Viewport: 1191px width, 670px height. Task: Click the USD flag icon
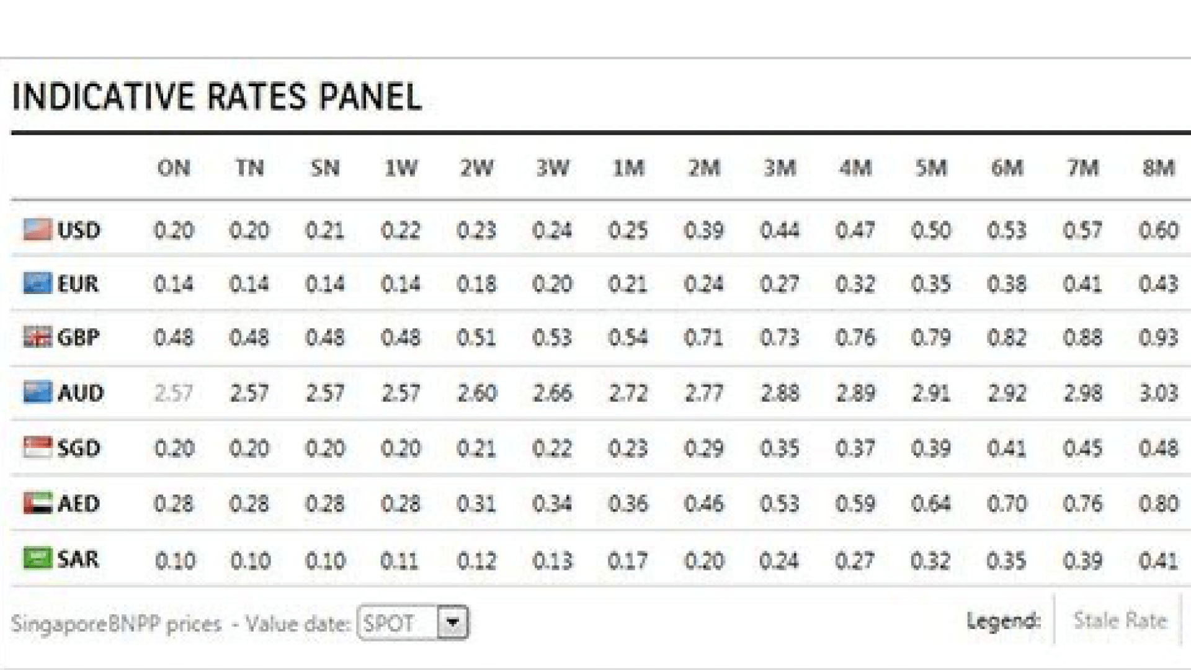click(37, 230)
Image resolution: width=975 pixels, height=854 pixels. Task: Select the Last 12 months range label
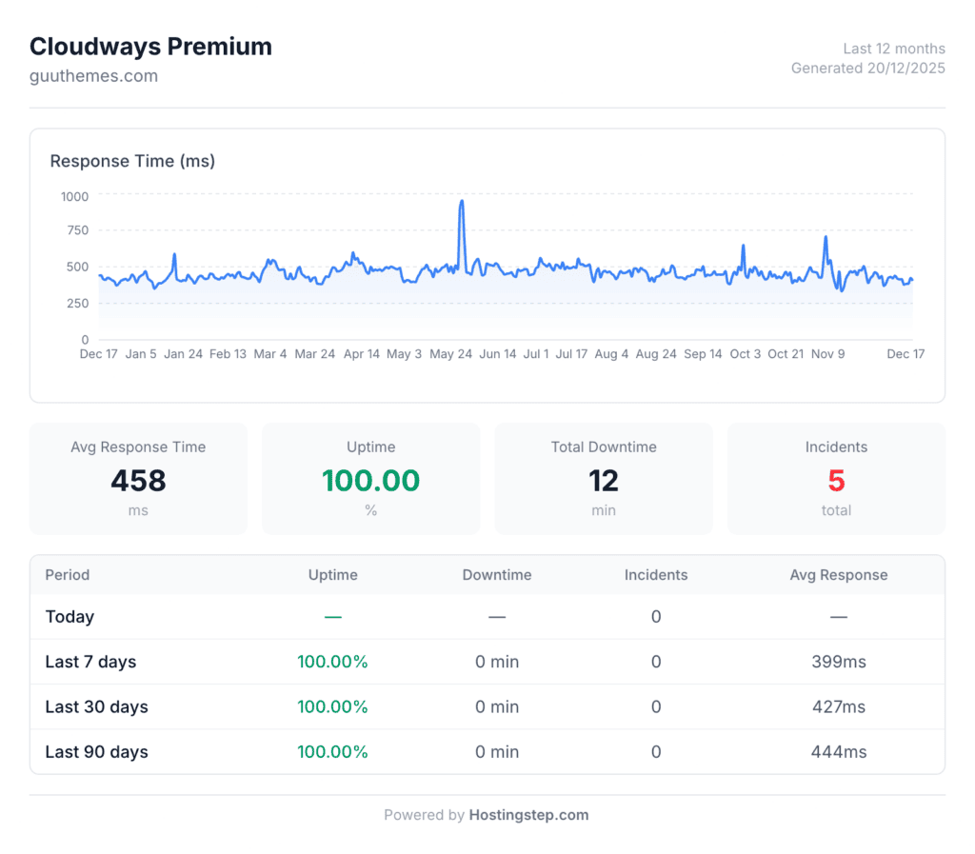(x=894, y=49)
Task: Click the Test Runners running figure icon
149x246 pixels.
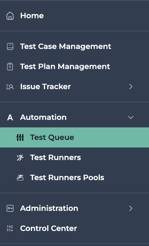Action: click(20, 158)
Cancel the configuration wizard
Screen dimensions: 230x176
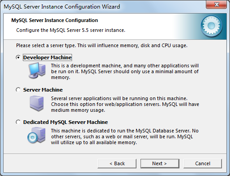(203, 163)
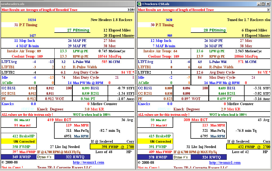Click the Excel workbook icon of 17rockers-CS8.xls
272x171 pixels.
pos(139,4)
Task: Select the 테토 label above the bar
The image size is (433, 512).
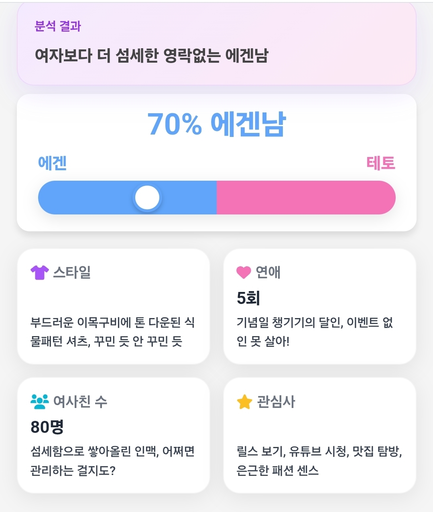Action: point(381,163)
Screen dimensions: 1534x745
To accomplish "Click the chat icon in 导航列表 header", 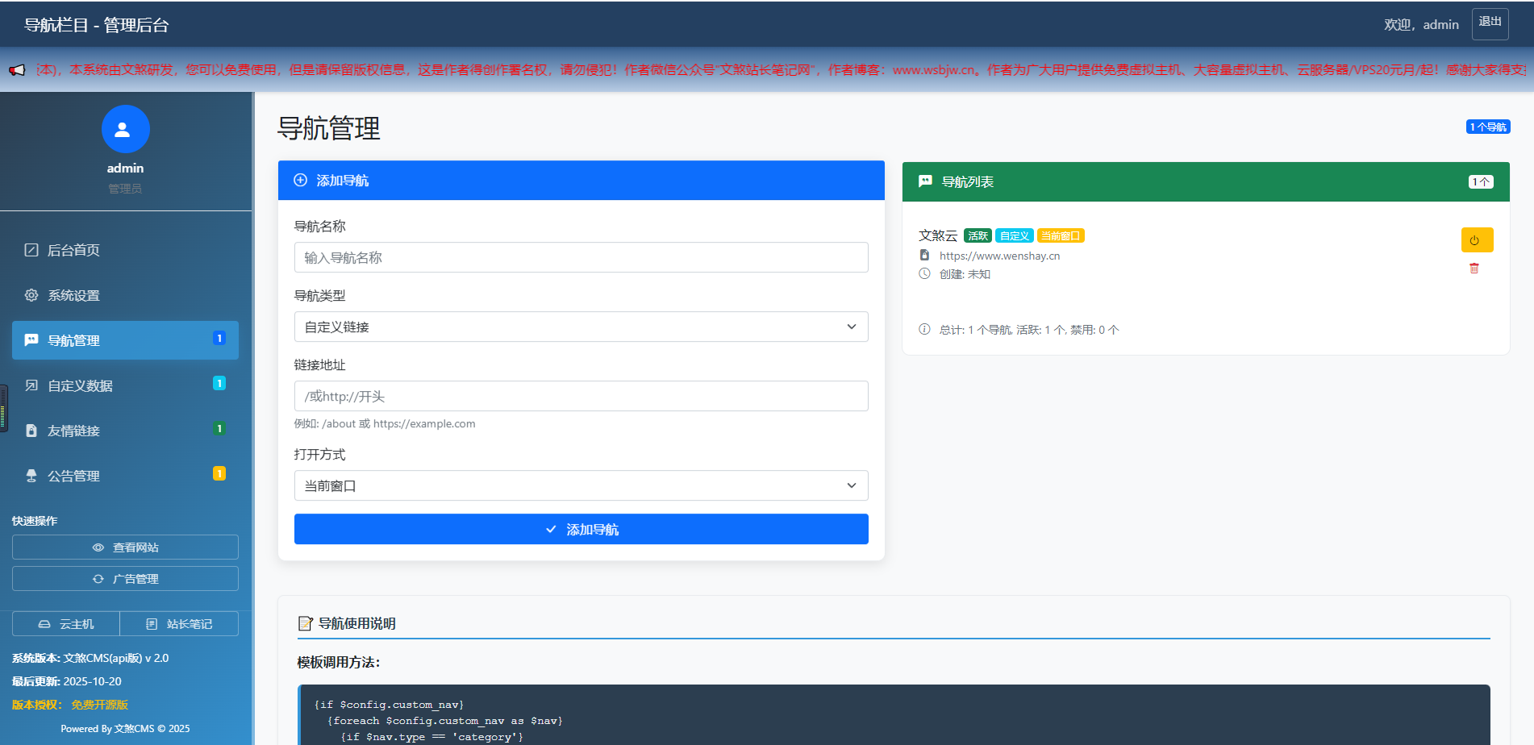I will [x=925, y=181].
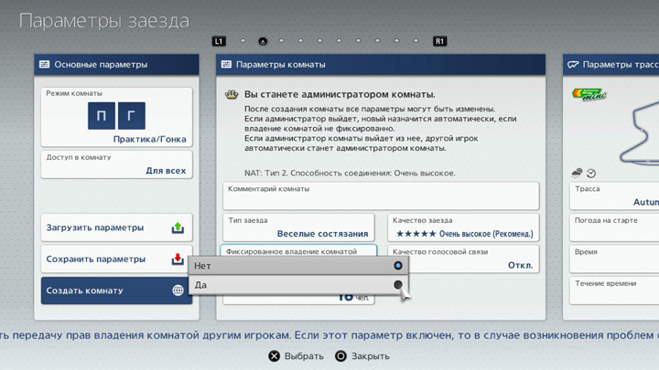
Task: Open the Качество заезда dropdown
Action: [x=463, y=227]
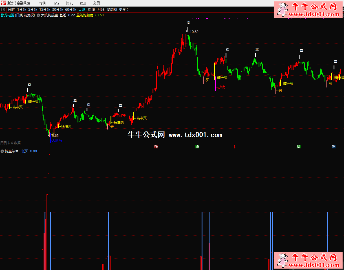The width and height of the screenshot is (344, 270).
Task: Switch to the 60分钟 chart period
Action: [70, 10]
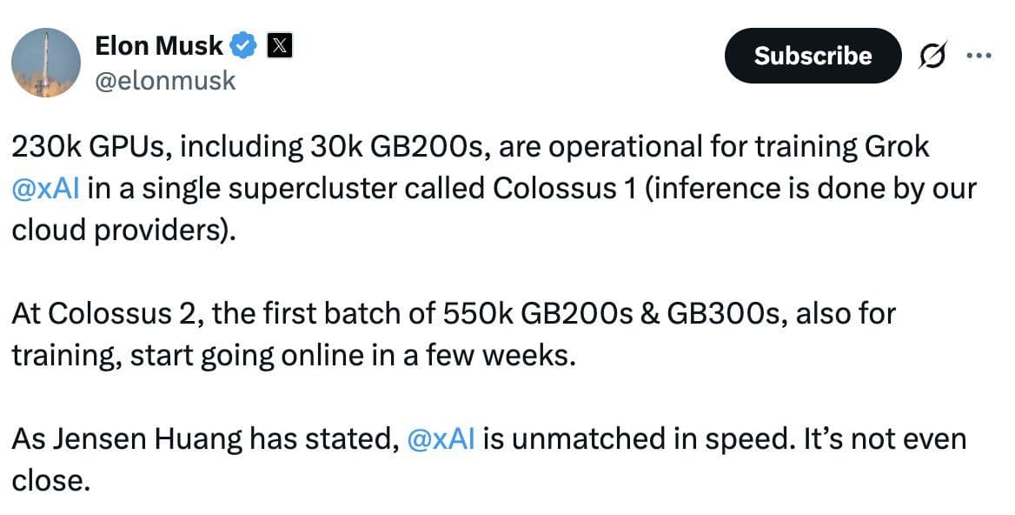Click the word "Grok" in the first line
Image resolution: width=1015 pixels, height=515 pixels.
(x=896, y=147)
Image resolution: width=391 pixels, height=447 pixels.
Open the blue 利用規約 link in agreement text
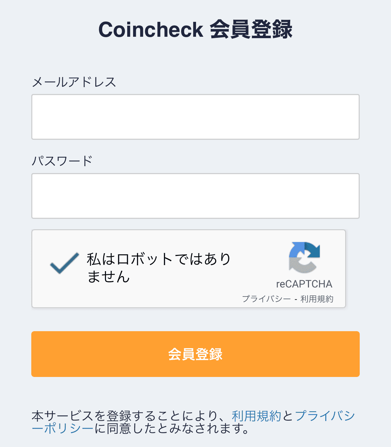coord(256,416)
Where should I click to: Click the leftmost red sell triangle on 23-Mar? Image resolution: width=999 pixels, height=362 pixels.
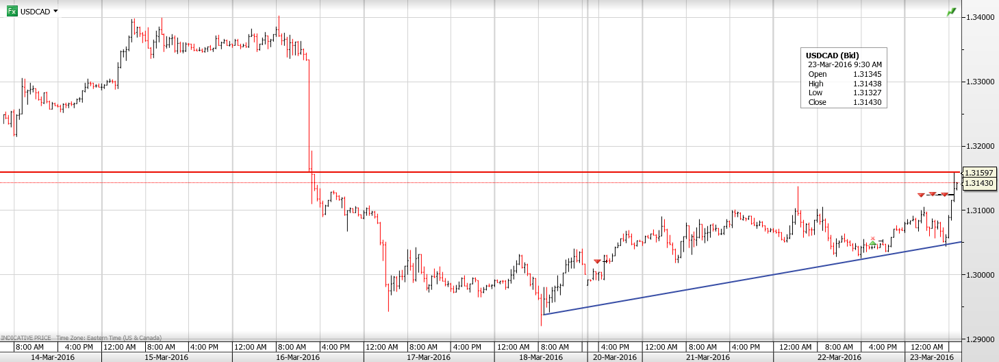click(921, 195)
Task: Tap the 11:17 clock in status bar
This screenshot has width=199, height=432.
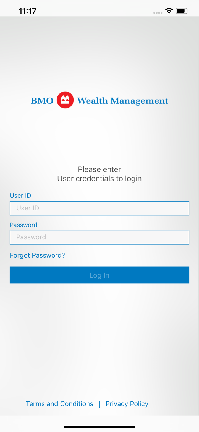Action: click(x=27, y=11)
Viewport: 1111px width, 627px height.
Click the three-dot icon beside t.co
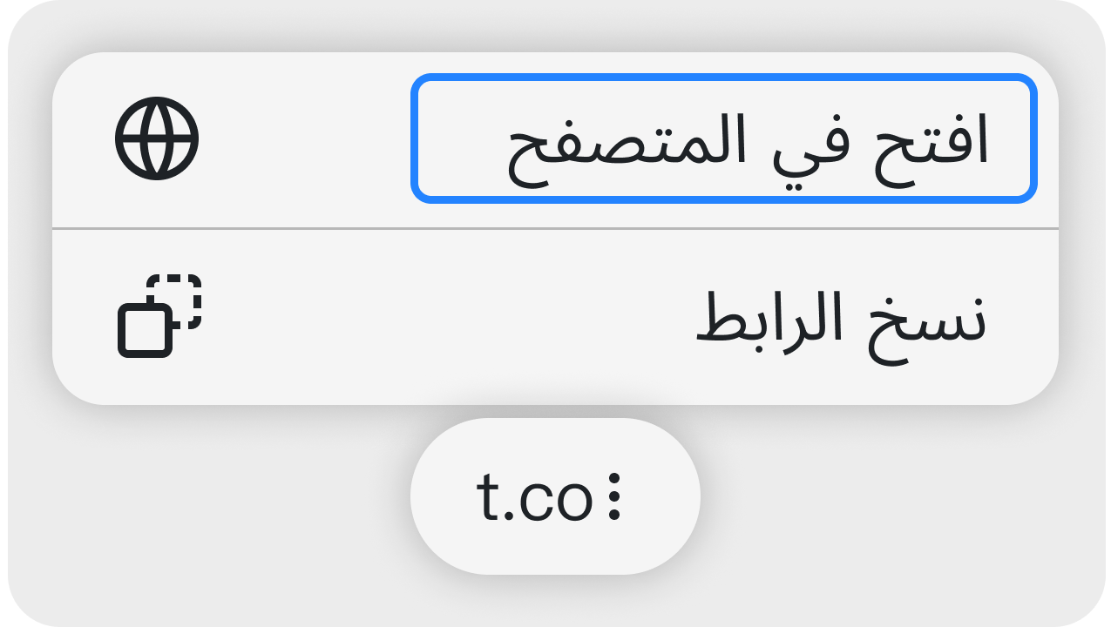click(x=614, y=497)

────────────────

» **Exercise instructions**
Reproduce the lines from the line with "Task: Tap the 11:17 clock in status bar" through the last line of the entries exactly, including both ends and excluding pictures.

» **Problem solution**
Task: Tap the 11:17 clock in status bar
This screenshot has width=199, height=432.
Action: click(x=27, y=11)
Viewport: 1111px width, 627px height.
Click the three-dot icon beside t.co
click(x=614, y=497)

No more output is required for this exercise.